Secara total, produksi pupuk urea nasional tahun lalu mencapai 5,45 juta ton atau surplus dibandingkan konsumsi yang sebesar 5,37 juta ton. Sementara produksi pupuk ZA pada 2006 mencapai 704 ribu ton, defisit dibandingkan kebutuhan nasional sebanyak 761 ribu ton. Sedangkan produksi pupuk SP 36 pada tahun lalu mencapai 660 ribu ton, defisit dibandingkan kebutuhan nasional yakni 736 ribu ton.
Menteri Perindustrian (Menperin), Fahmi Idris, mengungkapkan kebutuhan pupuk urea mencapai 70 persen dari keseluruhan pupuk yang diproduksi di dalam negeri. ''Produksi pupuk urea terendah terjadi pada Februari 2006 yakni 371 ribu ton, sedangkan produksi tertinggi pada Juli tahun lalu mencapai 564 ribu ton,'' paparnya.
Dirut PT Pupuk Sriwijaya (Pusri), Dadang Heru Kodri, mengatakan industri pupuk nasional tidak menahan produksi. ''Gangguan hanya terjadi di Petrogres akibat ledakan pipa gas di Sidoarjo pada akhir November tahun lalu. Saat ini masih diupayakan perbaikan,'' ujarnya.
Seiring dengan itu, tambah Dadang, PIM masih berupaya memperoleh pasokan gas dengan cara pengalihan (swap) dari PT Pupuk Kalimantan Timur (PKT). Di sisi lain, Dadang menjelaskan, kebutuhan pupuk meningkat pada akhir 2006 seiring datangnya musim tanam. Permintaan yang melonjak dan gangguan produksi di Petrogres serta PIM membuat produksi urea sedikit menurun di akhir 2006. ''Memang kita harus hati-hati dengan defisit gas untuk industri pupuk,'' katanya.

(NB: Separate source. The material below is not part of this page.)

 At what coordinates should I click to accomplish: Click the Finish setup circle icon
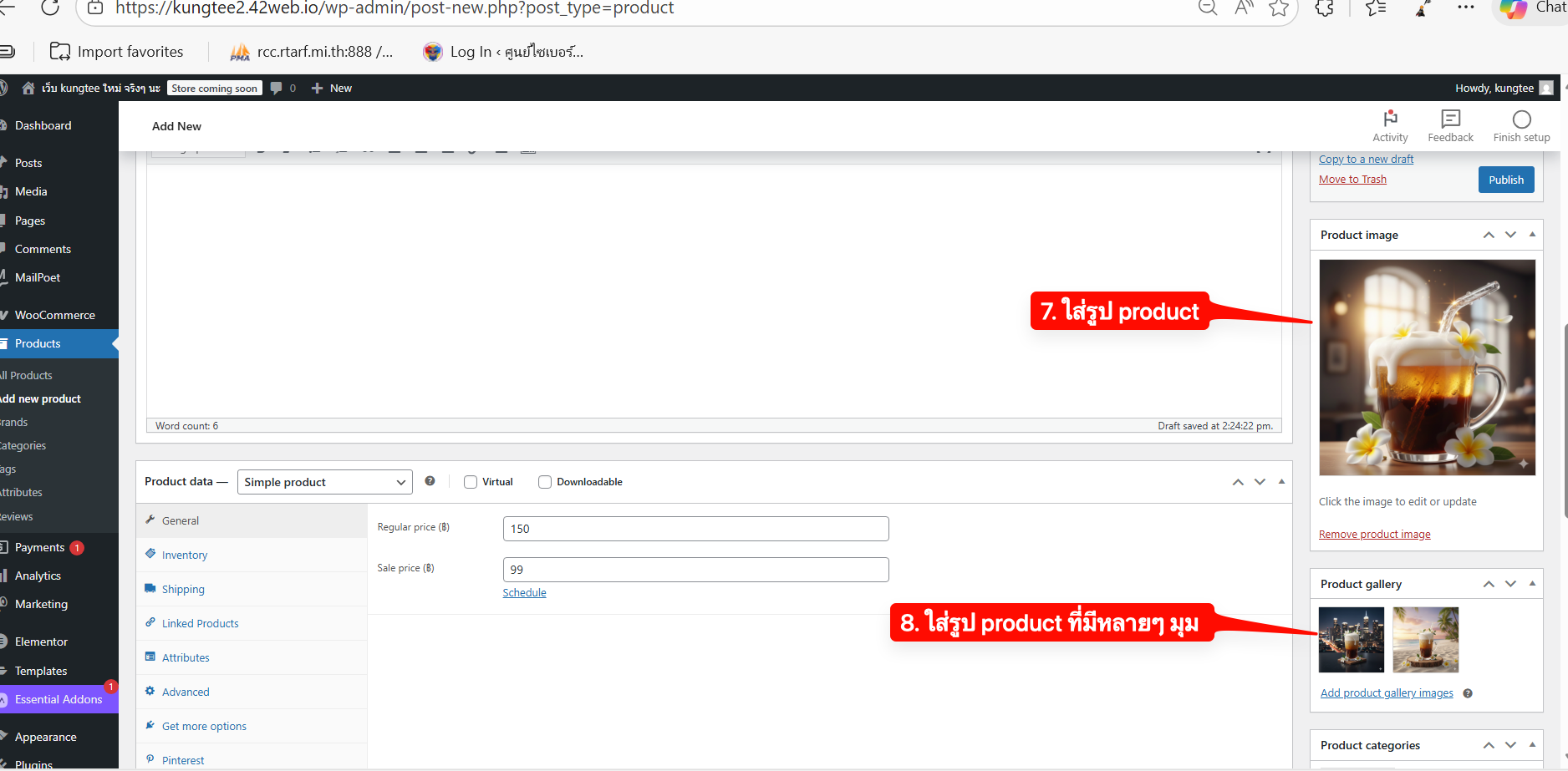point(1521,119)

Karena itu, lanjut Dadang, produsen pupuk berkoordinasi untuk memverifikasi data kebutuhan dan produksi nasional. ''Hari ini ada rapat antardirektur pemasaran holding di Pusri. Hasilnya besok sudah ada data baik posisi saat ini atau 3 bulan mendatang serta prediksi tahun 2007,'' ujarnya. Meski produksi pupuk pada akhir 2006 menurun, Dadang meyakini masih terdapat stok limpahan (carry over) dari tahun 2006 untuk memenuhi kebutuhan dalam negeri pada tahun ini.
Fakta angka
250 juta dolar AS Investasi yang dibutuhkan membangun pabrik pupuk di Iran.